WHAT NEEDS TO BE DONE. Beginning at the line that includes "Where should I click to: Click", print each remaining line of the data word for word. Output nothing else.

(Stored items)
━━━━━━━━━━

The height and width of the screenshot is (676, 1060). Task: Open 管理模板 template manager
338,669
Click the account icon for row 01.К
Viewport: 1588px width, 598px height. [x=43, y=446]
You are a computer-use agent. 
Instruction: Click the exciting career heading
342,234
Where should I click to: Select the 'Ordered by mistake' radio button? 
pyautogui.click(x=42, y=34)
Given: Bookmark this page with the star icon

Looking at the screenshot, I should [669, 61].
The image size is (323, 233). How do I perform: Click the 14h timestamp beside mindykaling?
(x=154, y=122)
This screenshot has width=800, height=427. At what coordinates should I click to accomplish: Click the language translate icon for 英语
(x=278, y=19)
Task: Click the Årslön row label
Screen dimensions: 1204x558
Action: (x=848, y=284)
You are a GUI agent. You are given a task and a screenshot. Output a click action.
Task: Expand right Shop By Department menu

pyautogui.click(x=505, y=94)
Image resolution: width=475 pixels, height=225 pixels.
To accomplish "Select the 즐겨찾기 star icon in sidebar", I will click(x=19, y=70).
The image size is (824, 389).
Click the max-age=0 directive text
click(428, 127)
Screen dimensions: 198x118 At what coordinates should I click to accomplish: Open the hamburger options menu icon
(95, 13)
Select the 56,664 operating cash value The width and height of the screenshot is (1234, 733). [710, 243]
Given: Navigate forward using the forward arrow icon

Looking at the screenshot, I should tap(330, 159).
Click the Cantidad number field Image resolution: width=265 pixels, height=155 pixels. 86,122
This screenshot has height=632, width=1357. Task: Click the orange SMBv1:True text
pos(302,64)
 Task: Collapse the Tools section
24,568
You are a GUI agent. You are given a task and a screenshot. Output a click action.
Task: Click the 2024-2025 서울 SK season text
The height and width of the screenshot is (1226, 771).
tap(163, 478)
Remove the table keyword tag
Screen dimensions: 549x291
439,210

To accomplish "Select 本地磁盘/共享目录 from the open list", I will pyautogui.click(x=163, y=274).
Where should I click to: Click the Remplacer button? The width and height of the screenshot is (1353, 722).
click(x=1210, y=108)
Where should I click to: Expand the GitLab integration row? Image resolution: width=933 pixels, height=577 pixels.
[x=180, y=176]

━━━━━━━━━━

RESULT.
Where should I click to: Click the Remplacer button? The width and height of the screenshot is (1353, 722).
click(x=1210, y=108)
Where should I click to: Expand the GitLab integration row? Image resolution: width=933 pixels, height=577 pixels.
[x=180, y=176]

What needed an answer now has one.